Alle haben Anrecht auf Sozialhilfe
Just um diese Art von Tourismus zu verhindern, hat die Schweizerische Konferenz für Sozialhilfe (Skos) Richtlinien erlassen. Diese sind allerdings lediglich Empfehlungen; die Höhe des Grundbedarfs ist häufig Gegenstand politischer Debatten. Manche Gemeinden empörten sich in den 2010er-Jahren über ein Urteil des Bundesgerichts, gemäss dem auch renitente Personen Anrecht auf Sozialhilfe haben – und traten aus der Skos aus.
Inzwischen hat sich die Aufregung etwas gelegt. Zwar gibt es weiterhin Kantone, die sich nicht an die Skos-Richtlinien halten. So geht der Kanton Bern beim Grundbedarf von deutlich tieferen Ansätzen aus als die restliche Schweiz (siehe Karte). Zudem haben manche Kantone wie St. Gallen oder Bern die Erhöhung aufgrund der Teuerung in den letzten Jahren nicht mitgemacht. Das sind aber Ausnahmen: 21 von 26 Kantonen übernahmen die aktuellen Richtlinien.

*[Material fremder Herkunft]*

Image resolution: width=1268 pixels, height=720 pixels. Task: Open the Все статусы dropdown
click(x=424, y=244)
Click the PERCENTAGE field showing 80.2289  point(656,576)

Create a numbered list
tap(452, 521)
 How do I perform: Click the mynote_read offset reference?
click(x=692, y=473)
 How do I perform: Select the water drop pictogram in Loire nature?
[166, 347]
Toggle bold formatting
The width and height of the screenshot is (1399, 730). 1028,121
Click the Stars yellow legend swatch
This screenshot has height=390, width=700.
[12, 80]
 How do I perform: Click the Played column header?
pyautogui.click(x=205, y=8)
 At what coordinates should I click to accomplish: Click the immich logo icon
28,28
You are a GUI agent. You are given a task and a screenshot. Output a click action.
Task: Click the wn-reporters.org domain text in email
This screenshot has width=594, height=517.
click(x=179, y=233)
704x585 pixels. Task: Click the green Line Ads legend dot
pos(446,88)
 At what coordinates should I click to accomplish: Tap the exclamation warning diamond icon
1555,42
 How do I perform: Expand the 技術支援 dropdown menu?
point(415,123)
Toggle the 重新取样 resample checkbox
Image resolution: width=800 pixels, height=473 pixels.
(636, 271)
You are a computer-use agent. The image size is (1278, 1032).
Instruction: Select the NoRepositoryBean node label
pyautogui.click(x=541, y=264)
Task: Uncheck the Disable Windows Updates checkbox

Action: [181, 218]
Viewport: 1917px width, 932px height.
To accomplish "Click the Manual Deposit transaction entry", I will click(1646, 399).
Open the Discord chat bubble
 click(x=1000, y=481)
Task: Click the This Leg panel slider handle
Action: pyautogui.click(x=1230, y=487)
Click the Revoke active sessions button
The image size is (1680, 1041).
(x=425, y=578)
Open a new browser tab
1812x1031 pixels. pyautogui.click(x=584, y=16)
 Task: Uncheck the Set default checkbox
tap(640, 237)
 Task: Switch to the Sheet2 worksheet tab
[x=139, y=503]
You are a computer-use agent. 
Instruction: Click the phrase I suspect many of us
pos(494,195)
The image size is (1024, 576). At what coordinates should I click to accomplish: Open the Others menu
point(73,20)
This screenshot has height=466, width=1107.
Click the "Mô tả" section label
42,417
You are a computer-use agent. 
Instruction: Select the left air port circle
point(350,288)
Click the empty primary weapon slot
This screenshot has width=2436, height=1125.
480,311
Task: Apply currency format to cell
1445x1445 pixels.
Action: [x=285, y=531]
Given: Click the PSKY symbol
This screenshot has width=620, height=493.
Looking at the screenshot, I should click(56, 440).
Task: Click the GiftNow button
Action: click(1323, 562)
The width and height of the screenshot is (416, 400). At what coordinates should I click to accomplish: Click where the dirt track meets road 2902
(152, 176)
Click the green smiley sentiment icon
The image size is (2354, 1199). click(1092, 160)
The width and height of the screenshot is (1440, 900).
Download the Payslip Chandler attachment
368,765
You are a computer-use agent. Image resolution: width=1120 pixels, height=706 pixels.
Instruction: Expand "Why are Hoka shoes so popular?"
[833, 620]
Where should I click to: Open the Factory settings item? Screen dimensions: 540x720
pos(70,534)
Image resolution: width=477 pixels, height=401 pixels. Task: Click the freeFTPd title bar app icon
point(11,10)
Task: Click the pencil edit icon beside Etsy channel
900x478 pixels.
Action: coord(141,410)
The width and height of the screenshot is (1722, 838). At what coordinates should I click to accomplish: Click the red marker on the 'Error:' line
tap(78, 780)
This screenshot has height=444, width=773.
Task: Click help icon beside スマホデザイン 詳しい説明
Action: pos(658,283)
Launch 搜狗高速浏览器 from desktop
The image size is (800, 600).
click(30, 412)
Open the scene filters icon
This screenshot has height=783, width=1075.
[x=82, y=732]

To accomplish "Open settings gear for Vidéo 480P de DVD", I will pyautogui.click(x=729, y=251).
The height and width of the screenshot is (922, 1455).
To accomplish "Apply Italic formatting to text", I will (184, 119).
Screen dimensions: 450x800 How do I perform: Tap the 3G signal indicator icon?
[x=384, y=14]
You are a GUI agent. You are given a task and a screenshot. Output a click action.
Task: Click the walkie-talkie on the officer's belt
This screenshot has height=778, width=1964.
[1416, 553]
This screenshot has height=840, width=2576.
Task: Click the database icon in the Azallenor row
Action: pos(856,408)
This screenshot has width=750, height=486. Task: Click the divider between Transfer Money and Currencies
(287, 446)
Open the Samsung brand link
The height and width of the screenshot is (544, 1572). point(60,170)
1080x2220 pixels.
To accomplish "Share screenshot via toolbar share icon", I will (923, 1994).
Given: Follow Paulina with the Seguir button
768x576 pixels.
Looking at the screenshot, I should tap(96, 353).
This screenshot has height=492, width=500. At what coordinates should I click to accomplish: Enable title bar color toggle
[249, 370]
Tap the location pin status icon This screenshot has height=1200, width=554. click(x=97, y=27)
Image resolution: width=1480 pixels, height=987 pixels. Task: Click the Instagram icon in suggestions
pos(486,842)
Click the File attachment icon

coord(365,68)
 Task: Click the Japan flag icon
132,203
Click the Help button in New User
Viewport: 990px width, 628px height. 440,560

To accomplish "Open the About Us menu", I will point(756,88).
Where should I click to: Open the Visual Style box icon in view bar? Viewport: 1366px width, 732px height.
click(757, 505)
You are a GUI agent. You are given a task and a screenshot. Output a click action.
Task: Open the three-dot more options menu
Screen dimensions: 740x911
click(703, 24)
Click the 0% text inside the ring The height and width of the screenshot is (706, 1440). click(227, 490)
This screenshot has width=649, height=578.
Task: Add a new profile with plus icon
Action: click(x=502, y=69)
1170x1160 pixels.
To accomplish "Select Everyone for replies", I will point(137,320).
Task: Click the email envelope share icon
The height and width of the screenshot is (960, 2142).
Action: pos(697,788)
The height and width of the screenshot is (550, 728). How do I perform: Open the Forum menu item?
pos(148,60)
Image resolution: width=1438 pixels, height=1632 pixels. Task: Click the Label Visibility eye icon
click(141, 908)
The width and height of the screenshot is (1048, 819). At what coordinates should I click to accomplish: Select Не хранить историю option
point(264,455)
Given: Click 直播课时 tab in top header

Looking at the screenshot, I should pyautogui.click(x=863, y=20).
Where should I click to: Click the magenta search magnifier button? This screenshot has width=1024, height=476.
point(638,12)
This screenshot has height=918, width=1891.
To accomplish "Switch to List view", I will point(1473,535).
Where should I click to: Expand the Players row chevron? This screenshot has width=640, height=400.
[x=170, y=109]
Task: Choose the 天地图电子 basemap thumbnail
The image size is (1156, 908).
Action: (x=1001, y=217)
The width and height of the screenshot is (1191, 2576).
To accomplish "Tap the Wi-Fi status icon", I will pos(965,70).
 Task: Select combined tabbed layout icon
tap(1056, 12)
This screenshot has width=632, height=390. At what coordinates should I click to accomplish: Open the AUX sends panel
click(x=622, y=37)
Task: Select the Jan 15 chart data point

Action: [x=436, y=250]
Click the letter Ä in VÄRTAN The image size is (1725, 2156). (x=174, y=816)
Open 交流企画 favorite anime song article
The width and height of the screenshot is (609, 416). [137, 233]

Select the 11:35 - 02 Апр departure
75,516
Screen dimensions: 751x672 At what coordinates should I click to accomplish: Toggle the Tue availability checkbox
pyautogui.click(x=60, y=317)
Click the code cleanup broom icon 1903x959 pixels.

Skos-Geschäftsführer Markus Kaufmann (60) sieht sich durch die Ergebnisse der Studie bestätigt. «Wir konnten nie feststellen, dass die Leute alleine wegen der Höhe des Grundbedarfs umziehen.» Viele seien auch gar nicht sonderlich mobil, denn ein Drittel der Sozialhilfebezüger sind Kinder. «Diese will man ja nicht einfach aus der Schule reissen.»
Tiefe Zahlen
Dass die Debatte über die Sozialhilfe wieder abgeflacht ist, mag auch mit den sinkenden Zahlen zu tun haben. Laut Schätzungen der Skos fiel die Quote der Bezüger Ende 2022 auf unter drei Prozent – der tiefste Wert seit 20 Jahren.
Als Gründe nennt Kaufmann die gute Lage auf dem Arbeitsmarkt; aber auch die Tatsache, dass es manche Menschen gar nicht wagen, Sozialhilfe zu beziehen. Sei es, weil sie ihre Aufenthaltsbewilligung riskieren, sei es aus Scham.
«Das ist ein Problem», findet Kaufmann. Es sei nicht der Sinn der Sache, dass die Leute zu Hunderten für Gratisessen anstehen, wie das derzeit in manchen Städten geschehe. «Wir haben in der Schweiz ein System, um die Ärmsten aufzufangen. Genau dafür ist die Sozialhilfe da.»